And the Taliban have perhaps done a more brilliant job of forcing the United States, ultimately, to call in its hand, and I think ultimately the United States is going to leave that war, although they spent more years in Afghanistan than the United States spent with large-scale troops in Vietnam.
I think that the period of U.S. escalation from 2009 on is the relevant period here, and I think the Taliban have really managed their war of resistance more brilliantly than the Vietnamese did.
Yeah, well, they certainly melt away when they need to melt away.
I don't know, I mean, I didn't live through the Vietnam War era the way you did, you know, to make all those parallels month for month, year for year kind of thing.
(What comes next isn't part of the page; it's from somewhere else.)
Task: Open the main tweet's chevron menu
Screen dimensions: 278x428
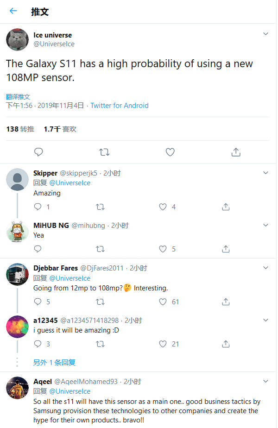Action: (265, 34)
This reminds me of early 71 or that kind of deal.
But I can see where, you know, the Americans surge into Marjah, they surge into Kandahar or whatever.
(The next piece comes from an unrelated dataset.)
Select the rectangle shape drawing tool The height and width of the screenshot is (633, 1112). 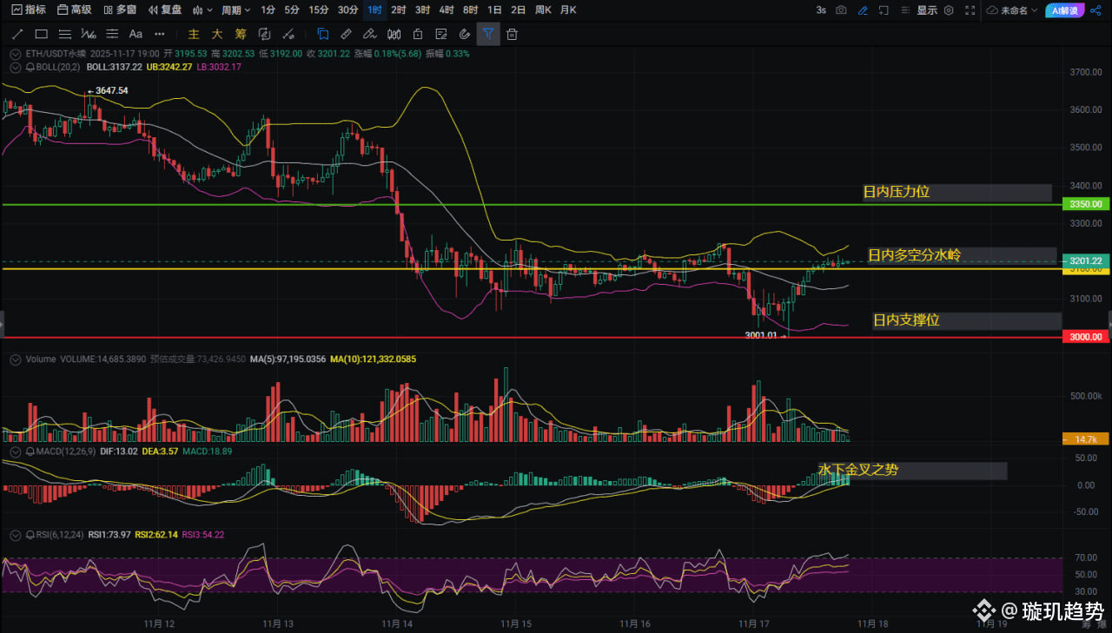coord(41,34)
The Taliban don't meet them there.
The Taliban are nowhere to be found.
And the Americans, of course, always just pat themselves on the back like they must have done a great job, but it's just because their resistance took off.
What are you going to do, face the Marine Corps head-on?
No, you snipe them from far away.
And that is indeed the primary difference between Taliban strategy and the Vietnamese strategy.
The Vietnamese did, in fact, make a very serious error of exposing their forces to the full brunt of U.S. air power, which was used in ways that make, I must say, the so-called war crimes of the Syrian regime look like child's play, look like kindergarten play, you know, given the number, the tens of thousands of troops and, I must say, certainly thousands if not tens of thousands of civilians who were killed in the airstrikes that were used to essentially destroy the Tet Offensive and then the May Offensive of 1968, both in Hue and in Saigon in particular, but in other Vietnamese cities.
Well, another non-parallel here is the Iraq War, where the surge, as you explained on this show, was all about the Washington Clock and all about getting the American people to replace what they knew about the Iraq War with a slogan that said, well, just hang on a little bit longer, basically.
And it was really important that they do so, because the American people were getting pissed right around the time of the end of 06, beginning of 07, when they announced the surge.
Now, in the case of Afghanistan, I'm reading that the surge troops are leaving Afghanistan, and there doesn't seem to be any corresponding slogan.
And my best theory is because no one even cares, so they don't even have to try to lie to us about it.
They just kind of say, well, whatever, the war's going to sputter on a couple more years anyway.
I think you're right, Scott, that the degree of popular outrage and insistence or pressure on the administration that the United States get out of Afghanistan is clearly less than it was in either Iraq or Vietnam, for obvious reasons.
In the case of both Iraq and Vietnam, there were higher-level U.S. casualties than there are in Afghanistan.
And I mean, there is obviously a correlation between the level of casualties and the degree of pressure on the U.S. government to get out.
So, I mean, there is no question that there's less pressure.
Nevertheless, you know, it's very clear that this administration understands that it cannot continue to retain U.S. troops there, and it's trying to have it both ways.
It's trying to have a timetable for withdrawal of troops.
That leaves only special forces, essentially, and a few trainers, which I think are completely going to be in a non-viable situation, those trainers.
So you're talking about the proposal between 2014 and 2024?
That's right, exactly.
That's what's going to be remaining.
And then at the same time, of course, they want to have the ability to say, oh, we're still hanging in there, we're going to have a long-term presence, and we are going to continue to manage this war to be able to keep our clients in power.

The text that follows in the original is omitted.